- **SELECTED EXTRACT**
Earthquakes and rattlesnakes and drugs in 1974


A look back at news and advertising items through the years

By Tim Colliver - tcolliver@aimmediamidwest.com



Editor’s note — We’re continuing our tradition of taking a look back each Saturday at some of the important, interesting or even odd events as they were reported during the same week throughout the years, along with interesting advertising features from back in the day.

This week in 1886, the Hillsboro News Herald, in news from Lynchburg, reported several citizens visited the Queen City, the school board met to take action on a proposal to form a new district in the township and a gang of workmen went down to the swamps on the Hannah land to do battle with “a regiment of rattle snakes.”

H.W. Wolfe & Co. promised $10 in gold to the farmer’s wife who sold them the most pounds in turkeys, and $5 in gold to the largest turkey of their own raising.

It was reported that the observance of Memorial Day in Hillsboro brought solemn ceremonies in the surrounding towns, with the Decoration Address being delivered by Albert Douglass, Jr. of Chillicothe. The paper pointed out it was proper to pay homage to those who “fought so nobly in the War of the Rebellion some 20 years ago.”

A.W. Keys had a six-room house for rent at Hoagland’s Crossing, and Asa Haynes had pure German carp for sale at his Spring Lake Farm for $8 per hundred.

This week in 1935, the Hillsboro News Herald reported that in terms of new car and truck sales in the county, 62 passenger cars and three trucks had been sold to this point in the year, and that Chevrolet led the way over Plymouth and Ford.

At Bell’s Theatre, “women whispered her name…men laughed but remembered” in “The Story of Temple Drake,” starring Miriam Hopkins and Jack Larue. Then next Saturday, it was another tale of the old West as Tim McCoy and Joyce Compton starred in “Fighting for Justice.”

Meanwhile, at the Forum Theatre, it was billed as “the most exciting picture he ever made,” as George O’ Brien and Maureen O’Sullivan starred in Zane Grey’s “Robbers Roost.”

At Lisciandro Bros. on North High Street in Hillsboro, specials for the weekend included Mother Hubbard genuine egg noodles, with 8-ounce cellophane bags selling two for 19 cents, the five-pound sack of Gold Medal flour was 23 cents and two pounds of robust, full-body Santo coffee was freshly ground daily and 33 cents.

A minor earthquake caused plaster to fall from walls and windows to crack in Brown and Adams County homes. Residents in Southern Ohio and Northern Kentucky described it as a low rumble, with a child from Ripley being thrown from his swing but uninjured.

In news from Pricetown, 126 attended Bible school on Sunday with an offering of $2.89, Homer Purdy and family from Akron were visiting relatives and Elvin Jones and family visited relatives in Kentucky.

A blue and gold tent theatre was going up in the parking lot of the Texaco filling station on West Main Street in Hillsboro for the arrival of Billroy’s Comedians for one big show on June 8, 1935. It was billed as “positively, emphatically, the largest, prettiest, fastest stepping and best costumed chorus in America!”

- **DATA SECTION**
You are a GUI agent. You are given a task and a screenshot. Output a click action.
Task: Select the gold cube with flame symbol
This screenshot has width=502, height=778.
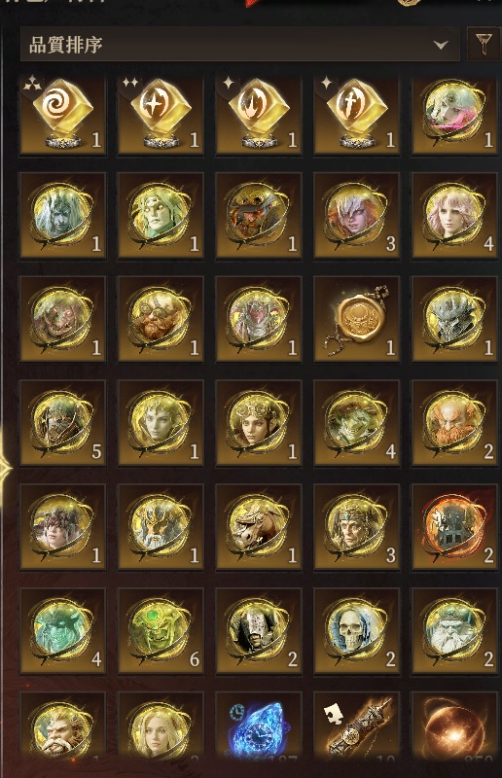(x=259, y=115)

- **WHAT THIS EXERCISE ASKS**
a) List every film title that the newspaper retrospective mentions.
b) Duplicate the newspaper retrospective word for word, from "This week in 1935, the" to "Plymouth and Ford.".

- **OUTPUTS**
a)
- "The Story of Temple Drake"
- "Fighting for Justice"
- "Robbers Roost"

b)
This week in 1935, the Hillsboro News Herald reported that in terms of new car and truck sales in the county, 62 passenger cars and three trucks had been sold to this point in the year, and that Chevrolet led the way over Plymouth and Ford.